For a moment, close your eyes and think back on your favorite hunting memory. Maybe it is from high on a ridgetop stand with your grandfather. Or is it the earthy smell of fall all around and just enough north breeze to swirl autumn’s last leaves past the craggily old oaks down below?  Or is it a frosty January sunrise in a duck blind with your kids?  My own favorite hunting memory unfolded in a hardwood bottom on a Wildlife Manage-ment Area in central Mississippi and involved a spectacular day of turkey hunting with an old friend.

These memories—the deer, the ducks, the turkeys, and the places that frame their backdrop—shape deep traditions and make sportsmen and women so passionate about the sport. Hunting is not a hobby—it is a way of living. Time immersed in the wild outdoors has a way of nurturing us that is unmatched elsewhere and creates specialties with those whom we share the experiences. It is no wonder that the astute naturalist, writer, and hunter Aldo Leopold opened his most famous work, “A Sand County Almanac,” with the line, “There are some who can live without wild things and some who cannot.…” If your life is fed by memories born in forests and fields, then you know on which side of that statement you fall.

Text and item location entries:
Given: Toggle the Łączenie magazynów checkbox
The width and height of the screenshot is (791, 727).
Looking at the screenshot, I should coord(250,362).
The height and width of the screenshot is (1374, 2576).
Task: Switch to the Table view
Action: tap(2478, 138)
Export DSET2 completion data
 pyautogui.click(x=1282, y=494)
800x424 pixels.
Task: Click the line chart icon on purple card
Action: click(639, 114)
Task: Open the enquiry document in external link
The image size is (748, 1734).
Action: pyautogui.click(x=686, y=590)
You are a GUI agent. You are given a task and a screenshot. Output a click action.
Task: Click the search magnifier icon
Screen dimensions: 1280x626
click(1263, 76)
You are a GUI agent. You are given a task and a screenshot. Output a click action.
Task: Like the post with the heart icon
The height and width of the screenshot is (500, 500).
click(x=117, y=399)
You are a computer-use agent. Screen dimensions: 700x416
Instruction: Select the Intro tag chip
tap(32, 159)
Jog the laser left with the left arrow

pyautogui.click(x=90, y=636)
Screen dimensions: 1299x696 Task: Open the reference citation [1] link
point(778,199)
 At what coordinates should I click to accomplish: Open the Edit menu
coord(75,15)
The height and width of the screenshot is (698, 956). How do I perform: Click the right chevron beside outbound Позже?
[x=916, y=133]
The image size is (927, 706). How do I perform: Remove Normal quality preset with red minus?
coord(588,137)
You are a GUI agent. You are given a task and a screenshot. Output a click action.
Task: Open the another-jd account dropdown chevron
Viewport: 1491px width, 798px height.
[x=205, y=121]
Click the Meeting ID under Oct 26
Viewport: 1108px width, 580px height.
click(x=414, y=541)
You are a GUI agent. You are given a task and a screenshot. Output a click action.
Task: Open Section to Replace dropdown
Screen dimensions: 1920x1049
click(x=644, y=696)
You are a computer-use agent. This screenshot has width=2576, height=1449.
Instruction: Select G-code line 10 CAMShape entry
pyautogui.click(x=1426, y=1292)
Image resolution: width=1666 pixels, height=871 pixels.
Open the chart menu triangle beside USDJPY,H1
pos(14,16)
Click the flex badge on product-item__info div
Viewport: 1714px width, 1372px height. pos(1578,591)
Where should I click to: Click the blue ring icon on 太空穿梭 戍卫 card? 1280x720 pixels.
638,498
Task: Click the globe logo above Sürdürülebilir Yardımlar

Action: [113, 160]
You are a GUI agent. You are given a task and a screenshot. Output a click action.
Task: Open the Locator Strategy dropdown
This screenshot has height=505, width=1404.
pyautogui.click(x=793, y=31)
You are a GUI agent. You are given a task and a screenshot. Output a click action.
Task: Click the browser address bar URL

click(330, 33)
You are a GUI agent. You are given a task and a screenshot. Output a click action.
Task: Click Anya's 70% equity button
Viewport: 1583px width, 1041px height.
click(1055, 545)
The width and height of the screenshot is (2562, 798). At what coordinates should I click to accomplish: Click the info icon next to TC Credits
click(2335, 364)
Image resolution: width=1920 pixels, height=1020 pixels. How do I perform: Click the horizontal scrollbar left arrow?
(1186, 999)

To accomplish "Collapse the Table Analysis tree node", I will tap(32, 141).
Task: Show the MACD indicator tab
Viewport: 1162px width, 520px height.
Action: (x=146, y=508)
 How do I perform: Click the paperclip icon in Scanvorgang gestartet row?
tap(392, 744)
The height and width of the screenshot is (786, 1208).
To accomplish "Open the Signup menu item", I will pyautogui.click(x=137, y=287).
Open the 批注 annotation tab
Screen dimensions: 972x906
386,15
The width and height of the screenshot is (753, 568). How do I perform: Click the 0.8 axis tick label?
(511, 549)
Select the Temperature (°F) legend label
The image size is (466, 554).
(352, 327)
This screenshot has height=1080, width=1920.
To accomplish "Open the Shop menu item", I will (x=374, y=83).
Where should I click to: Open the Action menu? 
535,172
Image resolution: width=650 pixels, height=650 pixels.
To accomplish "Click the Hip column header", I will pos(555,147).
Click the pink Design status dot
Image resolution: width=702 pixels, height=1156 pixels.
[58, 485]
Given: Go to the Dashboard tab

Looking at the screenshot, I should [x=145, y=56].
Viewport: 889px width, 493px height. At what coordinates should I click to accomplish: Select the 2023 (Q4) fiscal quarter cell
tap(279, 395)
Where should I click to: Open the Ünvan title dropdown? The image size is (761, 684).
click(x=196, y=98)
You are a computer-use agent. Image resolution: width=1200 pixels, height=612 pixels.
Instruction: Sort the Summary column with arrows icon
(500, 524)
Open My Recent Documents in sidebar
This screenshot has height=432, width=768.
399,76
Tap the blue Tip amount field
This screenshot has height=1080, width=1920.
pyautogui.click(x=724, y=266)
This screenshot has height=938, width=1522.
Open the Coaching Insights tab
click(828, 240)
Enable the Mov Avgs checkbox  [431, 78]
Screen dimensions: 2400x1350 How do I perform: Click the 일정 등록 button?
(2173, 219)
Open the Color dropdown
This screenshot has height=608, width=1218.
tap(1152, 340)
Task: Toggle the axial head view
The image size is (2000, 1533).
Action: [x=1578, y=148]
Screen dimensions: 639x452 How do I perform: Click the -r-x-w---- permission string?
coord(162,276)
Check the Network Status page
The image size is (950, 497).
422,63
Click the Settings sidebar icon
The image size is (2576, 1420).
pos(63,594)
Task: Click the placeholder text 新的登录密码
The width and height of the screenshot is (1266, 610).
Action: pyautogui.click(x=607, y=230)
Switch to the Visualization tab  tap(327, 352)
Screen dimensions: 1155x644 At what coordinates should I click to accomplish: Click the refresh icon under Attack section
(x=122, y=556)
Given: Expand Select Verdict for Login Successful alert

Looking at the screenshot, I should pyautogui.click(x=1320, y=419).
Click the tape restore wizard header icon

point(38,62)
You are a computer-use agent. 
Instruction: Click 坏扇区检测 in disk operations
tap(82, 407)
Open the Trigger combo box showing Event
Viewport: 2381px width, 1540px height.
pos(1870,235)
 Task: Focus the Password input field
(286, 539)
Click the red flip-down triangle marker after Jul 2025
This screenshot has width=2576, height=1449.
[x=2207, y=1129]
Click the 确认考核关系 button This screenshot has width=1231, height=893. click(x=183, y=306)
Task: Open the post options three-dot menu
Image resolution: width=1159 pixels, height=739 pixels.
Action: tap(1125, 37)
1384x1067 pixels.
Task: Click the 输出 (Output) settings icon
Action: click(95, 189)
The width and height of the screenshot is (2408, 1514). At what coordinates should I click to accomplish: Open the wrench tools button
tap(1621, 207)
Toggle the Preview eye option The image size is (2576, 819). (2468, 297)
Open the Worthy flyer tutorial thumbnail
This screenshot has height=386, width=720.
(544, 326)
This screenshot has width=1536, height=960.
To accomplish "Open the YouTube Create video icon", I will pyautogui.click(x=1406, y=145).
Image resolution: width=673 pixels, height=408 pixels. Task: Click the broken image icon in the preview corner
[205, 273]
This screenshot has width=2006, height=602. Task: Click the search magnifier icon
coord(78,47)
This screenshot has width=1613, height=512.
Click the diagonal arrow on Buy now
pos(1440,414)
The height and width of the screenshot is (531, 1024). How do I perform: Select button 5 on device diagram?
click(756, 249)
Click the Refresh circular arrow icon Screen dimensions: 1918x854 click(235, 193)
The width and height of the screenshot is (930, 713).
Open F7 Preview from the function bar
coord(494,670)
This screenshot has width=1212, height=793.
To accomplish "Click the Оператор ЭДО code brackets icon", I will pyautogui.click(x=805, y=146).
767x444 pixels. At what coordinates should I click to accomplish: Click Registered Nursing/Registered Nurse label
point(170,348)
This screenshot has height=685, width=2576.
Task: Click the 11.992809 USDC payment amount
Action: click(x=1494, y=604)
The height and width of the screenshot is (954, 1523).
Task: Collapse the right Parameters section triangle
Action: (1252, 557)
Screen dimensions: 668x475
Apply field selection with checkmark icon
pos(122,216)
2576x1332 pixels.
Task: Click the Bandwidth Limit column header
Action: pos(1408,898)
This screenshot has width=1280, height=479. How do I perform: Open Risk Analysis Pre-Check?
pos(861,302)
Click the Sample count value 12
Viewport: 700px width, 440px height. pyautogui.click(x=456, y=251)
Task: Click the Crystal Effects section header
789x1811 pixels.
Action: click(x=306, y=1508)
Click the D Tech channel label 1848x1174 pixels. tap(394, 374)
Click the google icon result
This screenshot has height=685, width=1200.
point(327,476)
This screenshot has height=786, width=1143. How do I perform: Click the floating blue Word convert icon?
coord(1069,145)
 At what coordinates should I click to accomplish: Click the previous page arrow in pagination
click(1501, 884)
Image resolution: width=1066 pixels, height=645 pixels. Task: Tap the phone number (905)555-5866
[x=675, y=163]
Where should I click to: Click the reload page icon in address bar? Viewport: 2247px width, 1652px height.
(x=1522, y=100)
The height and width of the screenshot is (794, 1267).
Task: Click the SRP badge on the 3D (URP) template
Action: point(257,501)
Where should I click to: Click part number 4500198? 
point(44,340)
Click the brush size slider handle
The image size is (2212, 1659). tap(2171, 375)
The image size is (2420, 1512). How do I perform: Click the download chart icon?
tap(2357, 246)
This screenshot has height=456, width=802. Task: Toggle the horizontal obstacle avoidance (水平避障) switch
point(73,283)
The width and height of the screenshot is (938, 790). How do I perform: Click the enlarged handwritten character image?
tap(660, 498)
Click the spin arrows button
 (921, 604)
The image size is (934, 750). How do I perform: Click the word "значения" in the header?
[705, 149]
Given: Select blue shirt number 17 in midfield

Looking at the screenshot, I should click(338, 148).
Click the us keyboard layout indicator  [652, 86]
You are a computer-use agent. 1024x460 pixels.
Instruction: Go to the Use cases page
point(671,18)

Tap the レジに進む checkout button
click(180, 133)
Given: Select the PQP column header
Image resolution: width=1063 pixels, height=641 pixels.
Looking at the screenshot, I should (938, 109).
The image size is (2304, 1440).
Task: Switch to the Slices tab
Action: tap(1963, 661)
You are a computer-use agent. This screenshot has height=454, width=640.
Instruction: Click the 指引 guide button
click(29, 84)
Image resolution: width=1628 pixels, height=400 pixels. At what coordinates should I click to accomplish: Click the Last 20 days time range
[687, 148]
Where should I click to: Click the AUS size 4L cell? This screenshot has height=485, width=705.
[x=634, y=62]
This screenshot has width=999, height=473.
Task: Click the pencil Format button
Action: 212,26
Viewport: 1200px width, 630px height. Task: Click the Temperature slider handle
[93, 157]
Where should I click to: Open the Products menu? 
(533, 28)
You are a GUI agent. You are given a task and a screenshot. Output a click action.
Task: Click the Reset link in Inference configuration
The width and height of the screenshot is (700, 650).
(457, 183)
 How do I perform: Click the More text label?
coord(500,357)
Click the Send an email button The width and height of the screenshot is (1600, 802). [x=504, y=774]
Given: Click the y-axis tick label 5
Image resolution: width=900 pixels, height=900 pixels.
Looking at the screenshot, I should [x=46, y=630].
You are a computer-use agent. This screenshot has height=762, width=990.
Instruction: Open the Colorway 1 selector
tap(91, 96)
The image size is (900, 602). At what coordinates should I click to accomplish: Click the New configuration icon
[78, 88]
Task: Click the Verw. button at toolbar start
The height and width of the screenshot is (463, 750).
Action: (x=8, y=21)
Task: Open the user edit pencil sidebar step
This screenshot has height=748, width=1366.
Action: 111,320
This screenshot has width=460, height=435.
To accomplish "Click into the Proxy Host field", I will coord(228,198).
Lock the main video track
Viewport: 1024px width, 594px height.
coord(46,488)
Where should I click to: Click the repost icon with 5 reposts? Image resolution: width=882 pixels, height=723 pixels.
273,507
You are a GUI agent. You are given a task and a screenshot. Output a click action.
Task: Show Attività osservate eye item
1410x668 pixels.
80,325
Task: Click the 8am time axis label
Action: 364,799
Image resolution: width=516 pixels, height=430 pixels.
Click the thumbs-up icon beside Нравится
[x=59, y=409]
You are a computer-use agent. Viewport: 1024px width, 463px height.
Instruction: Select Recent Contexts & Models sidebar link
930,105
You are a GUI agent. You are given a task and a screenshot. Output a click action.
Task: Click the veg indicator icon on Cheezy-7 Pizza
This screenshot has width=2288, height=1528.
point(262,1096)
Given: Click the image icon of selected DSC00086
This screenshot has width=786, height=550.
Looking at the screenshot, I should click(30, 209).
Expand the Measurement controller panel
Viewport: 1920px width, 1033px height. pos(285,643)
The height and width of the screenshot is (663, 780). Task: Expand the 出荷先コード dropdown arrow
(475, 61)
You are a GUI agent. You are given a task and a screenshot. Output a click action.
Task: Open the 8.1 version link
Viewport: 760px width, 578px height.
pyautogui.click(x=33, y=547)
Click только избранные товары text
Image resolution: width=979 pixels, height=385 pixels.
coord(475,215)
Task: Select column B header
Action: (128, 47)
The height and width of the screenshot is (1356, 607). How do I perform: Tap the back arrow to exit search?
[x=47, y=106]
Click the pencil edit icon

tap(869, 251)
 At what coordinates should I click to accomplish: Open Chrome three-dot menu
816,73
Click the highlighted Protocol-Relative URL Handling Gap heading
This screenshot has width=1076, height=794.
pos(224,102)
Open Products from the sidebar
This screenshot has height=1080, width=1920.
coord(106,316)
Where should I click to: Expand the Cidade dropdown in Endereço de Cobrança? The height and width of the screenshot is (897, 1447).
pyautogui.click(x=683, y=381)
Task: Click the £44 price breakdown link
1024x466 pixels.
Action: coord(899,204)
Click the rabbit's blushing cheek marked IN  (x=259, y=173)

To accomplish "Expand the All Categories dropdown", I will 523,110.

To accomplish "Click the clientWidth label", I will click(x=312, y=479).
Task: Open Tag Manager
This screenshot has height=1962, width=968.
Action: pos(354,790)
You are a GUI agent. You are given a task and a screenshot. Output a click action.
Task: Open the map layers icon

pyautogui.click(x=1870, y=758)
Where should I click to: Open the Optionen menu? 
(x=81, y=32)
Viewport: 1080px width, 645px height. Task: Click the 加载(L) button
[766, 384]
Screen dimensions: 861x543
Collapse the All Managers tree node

● THE REQUEST
Please continue the passage on hunting memories from the point where it stops. The records stand apart from the passage on hunting memories.

● TASK RESPONSE
Photo by Rick Small

Given the weight these memories carry, we who cannot live “without wild things” bear a responsibility to never take for granted that our most treasured times afield were guaranteed. Tremendous foresight and effort were necessary to ensure the outdoor experiences that enrich us today could be available.

In truth, hunters are living in an age of plenty that was nearly unimaginable just a few generations ago. It is a unique story: North America is the only place where major game species were successfully pulled back from the edge of permanent loss and then restored to their former glory. Do not believe that? Then consider that when the Mississippi Game and Fish Commission, now Mississippi Department of Wildlife, Fisheries, and Parks (MDWFP), was formed in 1932, deer were only found in a little more than a third of the state’s 82 counties. Wild turkey numbers had dropped to less than 5,000 birds statewide. Continental waterfowl populations were fewer than half of what fills our skies today.

The Pittman-Robertson Act, which was approved by the U.S. Congress in 1937, established a program that is now known as Federal Aid in Wildlife Restoration. Since its implementation, the program has provided essential monetary support for the restoration and management of our country’s wildlife populations and the habitats on which they depend. An excise tax on firearms and ammunition, imposed at the manufacturers’ level, is the mechanism that has generated the stable, reliable funding which has made the program’s efforts unequivocally successful.

To be eligible to participate in Wildlife Restoration funding, a state must annually certify, to the Director of the U.S. Fish and Wildlife Service, the number of persons holding paid licenses to hunt in that state during the previous year.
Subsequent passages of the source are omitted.